#### RECORDS SHOWN ####

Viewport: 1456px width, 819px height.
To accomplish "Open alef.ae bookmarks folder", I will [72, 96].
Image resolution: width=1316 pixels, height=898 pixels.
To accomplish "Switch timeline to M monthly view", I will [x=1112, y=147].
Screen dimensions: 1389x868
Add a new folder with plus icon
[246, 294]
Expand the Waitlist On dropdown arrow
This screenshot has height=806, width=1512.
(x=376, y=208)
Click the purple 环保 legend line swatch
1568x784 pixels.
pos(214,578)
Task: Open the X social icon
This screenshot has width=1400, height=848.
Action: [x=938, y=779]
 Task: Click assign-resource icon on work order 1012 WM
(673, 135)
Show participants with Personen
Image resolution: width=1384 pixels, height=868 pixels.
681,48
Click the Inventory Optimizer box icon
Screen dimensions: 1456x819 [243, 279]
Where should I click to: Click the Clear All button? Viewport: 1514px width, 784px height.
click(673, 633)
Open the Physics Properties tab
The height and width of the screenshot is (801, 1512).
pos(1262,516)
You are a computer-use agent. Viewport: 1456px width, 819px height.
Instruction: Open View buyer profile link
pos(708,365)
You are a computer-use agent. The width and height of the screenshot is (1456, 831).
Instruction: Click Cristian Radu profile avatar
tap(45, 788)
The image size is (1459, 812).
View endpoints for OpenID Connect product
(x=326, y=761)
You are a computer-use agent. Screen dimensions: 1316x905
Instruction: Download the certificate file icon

####

*WHAT THE EXERCISE ASKS*:
From the records above, count the lines in which the string "accomplish" is found, and answer with the number alone.

*PROBLEM SOLUTION*:
2